Thursday, September 17, 2009

If I were David Foster Wallace I'd be worrying about not writing right now. (I'd also be dead.)

It's been just over a year since David Foster Wallace died. In memoriam, I'm posting a few quotes from him: excerpts from his letters to Princeton undergrads on the subject of writing and a bit from a Charlie Rose interview, respectively. These particular quotes hang in my ether like clothes on a laundry line. Please don't sue me, Harper's or Charlie Rose. (Thank you.)

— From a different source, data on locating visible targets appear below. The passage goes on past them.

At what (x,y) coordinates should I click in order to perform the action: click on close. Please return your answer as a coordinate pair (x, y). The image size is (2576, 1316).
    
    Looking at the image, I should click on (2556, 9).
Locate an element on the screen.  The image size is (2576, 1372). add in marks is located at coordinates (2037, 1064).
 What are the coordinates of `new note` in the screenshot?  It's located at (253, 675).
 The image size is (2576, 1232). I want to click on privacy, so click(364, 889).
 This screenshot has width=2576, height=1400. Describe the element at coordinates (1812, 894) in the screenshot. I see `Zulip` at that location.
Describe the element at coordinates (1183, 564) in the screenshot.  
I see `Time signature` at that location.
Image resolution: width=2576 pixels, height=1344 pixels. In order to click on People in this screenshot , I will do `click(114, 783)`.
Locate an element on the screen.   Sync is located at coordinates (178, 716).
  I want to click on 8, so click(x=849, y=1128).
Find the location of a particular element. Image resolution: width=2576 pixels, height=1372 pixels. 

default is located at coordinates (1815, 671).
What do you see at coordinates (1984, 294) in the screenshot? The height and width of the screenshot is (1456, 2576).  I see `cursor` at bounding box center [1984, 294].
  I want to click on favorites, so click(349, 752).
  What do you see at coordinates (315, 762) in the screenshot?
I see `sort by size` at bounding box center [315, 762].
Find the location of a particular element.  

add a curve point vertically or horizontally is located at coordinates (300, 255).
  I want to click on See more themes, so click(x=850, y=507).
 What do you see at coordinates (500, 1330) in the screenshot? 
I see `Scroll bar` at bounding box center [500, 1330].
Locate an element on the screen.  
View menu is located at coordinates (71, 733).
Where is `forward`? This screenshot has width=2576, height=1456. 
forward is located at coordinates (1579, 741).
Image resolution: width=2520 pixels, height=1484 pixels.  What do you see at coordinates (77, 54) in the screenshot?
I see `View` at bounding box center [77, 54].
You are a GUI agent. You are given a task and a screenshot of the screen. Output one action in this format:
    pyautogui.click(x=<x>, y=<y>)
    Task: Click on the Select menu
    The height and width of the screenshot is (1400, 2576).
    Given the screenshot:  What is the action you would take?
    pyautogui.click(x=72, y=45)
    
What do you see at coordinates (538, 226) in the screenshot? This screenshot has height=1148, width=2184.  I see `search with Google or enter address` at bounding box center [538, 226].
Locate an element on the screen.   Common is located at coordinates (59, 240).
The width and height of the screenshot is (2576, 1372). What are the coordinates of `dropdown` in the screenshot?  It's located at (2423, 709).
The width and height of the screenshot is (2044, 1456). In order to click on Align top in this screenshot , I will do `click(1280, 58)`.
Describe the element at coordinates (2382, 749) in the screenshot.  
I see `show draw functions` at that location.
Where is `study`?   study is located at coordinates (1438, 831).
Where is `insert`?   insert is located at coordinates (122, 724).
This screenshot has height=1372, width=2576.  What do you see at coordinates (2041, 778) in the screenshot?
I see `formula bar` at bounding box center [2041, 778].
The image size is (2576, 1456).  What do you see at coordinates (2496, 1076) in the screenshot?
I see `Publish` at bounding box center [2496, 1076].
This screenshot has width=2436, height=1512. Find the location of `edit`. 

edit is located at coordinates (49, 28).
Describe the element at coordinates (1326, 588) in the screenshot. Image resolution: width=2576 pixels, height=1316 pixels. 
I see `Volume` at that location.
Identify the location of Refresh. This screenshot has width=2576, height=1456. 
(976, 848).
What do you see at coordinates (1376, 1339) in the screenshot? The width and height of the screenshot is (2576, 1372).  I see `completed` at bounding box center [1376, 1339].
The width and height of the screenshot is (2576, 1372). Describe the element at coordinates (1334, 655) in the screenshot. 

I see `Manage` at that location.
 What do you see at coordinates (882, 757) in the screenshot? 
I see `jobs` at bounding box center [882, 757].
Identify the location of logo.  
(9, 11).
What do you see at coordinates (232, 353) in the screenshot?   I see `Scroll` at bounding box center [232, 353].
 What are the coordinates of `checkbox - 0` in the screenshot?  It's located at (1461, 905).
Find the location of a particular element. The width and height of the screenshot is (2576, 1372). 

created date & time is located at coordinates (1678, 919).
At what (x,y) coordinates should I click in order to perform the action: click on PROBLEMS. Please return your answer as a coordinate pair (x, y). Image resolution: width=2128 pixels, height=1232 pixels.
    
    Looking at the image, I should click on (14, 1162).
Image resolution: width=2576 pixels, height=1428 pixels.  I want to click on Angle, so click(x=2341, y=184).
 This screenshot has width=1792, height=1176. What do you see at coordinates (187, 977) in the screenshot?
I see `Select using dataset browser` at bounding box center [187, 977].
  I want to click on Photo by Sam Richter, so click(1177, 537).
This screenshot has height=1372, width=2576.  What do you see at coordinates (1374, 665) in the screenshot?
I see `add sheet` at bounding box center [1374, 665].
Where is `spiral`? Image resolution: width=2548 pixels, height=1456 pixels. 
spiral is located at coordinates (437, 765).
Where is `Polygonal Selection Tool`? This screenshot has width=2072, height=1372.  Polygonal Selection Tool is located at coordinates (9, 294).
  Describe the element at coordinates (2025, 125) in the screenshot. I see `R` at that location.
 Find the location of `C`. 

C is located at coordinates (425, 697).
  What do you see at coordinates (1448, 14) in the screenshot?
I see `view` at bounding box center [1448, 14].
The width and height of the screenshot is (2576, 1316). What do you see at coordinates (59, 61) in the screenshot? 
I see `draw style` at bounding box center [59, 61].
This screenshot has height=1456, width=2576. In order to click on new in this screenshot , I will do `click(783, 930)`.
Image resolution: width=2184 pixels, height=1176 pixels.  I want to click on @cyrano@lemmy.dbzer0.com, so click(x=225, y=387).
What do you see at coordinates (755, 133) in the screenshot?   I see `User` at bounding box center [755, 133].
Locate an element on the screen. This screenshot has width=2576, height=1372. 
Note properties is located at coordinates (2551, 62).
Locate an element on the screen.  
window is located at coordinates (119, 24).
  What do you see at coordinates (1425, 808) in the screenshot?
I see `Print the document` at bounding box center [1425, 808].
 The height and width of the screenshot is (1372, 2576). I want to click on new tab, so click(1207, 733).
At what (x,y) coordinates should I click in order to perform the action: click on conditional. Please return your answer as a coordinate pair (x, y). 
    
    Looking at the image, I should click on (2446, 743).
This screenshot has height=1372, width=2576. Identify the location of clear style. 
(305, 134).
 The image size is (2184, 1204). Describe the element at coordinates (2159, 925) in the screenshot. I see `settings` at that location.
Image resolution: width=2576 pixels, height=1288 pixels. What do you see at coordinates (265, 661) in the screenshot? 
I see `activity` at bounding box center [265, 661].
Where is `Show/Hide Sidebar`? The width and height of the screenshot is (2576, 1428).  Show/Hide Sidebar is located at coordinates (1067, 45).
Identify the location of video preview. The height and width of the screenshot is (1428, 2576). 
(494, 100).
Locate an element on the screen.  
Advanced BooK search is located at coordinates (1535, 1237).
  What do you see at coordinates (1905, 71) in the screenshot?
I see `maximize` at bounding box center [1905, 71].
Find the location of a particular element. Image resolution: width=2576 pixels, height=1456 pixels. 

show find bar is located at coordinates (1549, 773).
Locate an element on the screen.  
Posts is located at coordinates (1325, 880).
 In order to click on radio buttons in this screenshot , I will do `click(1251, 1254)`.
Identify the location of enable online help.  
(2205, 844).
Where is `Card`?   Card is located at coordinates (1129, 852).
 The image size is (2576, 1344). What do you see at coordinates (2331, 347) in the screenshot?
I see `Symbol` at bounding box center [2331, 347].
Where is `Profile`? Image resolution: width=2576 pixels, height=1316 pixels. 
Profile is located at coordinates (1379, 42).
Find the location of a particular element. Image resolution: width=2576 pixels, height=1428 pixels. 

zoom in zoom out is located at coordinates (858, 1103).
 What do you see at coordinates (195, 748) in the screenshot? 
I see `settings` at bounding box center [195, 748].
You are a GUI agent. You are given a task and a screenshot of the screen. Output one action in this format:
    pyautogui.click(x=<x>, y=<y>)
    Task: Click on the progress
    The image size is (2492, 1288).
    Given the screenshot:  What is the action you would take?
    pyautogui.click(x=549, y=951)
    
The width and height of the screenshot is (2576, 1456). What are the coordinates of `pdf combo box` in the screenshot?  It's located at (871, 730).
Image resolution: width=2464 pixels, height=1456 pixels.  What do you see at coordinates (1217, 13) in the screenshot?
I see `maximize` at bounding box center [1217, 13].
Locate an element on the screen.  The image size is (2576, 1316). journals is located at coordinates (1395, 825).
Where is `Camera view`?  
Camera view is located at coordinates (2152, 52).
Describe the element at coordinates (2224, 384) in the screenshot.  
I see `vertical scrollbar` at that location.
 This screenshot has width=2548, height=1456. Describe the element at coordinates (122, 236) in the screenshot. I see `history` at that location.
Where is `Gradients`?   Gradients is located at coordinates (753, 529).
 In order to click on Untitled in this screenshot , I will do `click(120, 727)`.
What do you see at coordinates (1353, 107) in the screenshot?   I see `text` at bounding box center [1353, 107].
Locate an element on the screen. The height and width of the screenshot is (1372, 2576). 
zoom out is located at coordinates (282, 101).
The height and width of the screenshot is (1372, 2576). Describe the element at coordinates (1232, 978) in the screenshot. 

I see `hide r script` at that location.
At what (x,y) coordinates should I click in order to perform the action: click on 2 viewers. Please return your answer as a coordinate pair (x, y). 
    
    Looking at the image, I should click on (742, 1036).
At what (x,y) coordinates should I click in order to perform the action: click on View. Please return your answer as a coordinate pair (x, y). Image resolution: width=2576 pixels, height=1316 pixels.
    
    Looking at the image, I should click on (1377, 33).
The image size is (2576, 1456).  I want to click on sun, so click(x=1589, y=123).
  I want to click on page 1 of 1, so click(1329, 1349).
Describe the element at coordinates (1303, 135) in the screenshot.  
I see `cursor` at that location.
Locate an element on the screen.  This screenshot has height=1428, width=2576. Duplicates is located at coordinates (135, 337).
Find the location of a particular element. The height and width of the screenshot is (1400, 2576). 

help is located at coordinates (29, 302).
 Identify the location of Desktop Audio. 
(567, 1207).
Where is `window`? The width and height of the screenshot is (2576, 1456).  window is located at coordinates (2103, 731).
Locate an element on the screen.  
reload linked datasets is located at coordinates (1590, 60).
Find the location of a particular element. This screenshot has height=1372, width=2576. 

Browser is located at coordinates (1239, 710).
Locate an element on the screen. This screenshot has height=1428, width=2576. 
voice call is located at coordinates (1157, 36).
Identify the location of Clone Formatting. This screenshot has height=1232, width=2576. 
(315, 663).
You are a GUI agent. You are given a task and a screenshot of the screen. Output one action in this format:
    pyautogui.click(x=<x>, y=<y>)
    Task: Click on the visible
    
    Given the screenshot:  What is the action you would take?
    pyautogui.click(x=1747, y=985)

On (or not) pulling punches:
On the one hand, a writer has to understand that his primary allegiance is to the reader, not to the article’s subject. Excessive concern about subjects’ feelings can lead to all sorts of dishonesty that the reader will be able to detect (whether this detection is conscious or not). On the other hand, life is short, and hard, and it seems like good policy to inflict the absolute minimum pain/humiliation on other people as we schlep through the day. Plus, if the reader gets the idea that gratuitous ridicule or contempt is being heaped on a subject, then there’s a whole different, nastier vibe of dishonesty or hidden agenda that can surround the piece. So it all gets quite tricky.

On truth:
...[I]t’s death if the biggest sense the reader gets from a critical essay is that the narrator’s a very critical person, or from a comic essay that the narrator’s cruel or snooty. Hence the importance of being just as critical about oneself as one is about the stuff/people one’s being critical of. Maybe the root challenge here is to form and honor a fairly rigorous contract with the reader, one that involves honesty and unblinkingness (if the latter’s a word). So that the reader gets the overall impression that here’s a narrator who’s primarily engaged in trying to Tell the Truth . . . and if that truth involves the putziness of other people or events, so be it, but if it involves the narrator’s own schmuckiness, limitations, prejudices, foibles, screw-ups at the event, etc., then these get told about too—because the truth-as-seen is the whole project here (as opposed to just mockery, or just self-ridicule, or just selfsuperiority, etc.).

On the purpose of avant-garde art:
What the really great artists do, is they're entirely themselves... They've got their own vision, their own way of fracturing reality. And that if it's authentic and true, you will feel it in your nerve endings.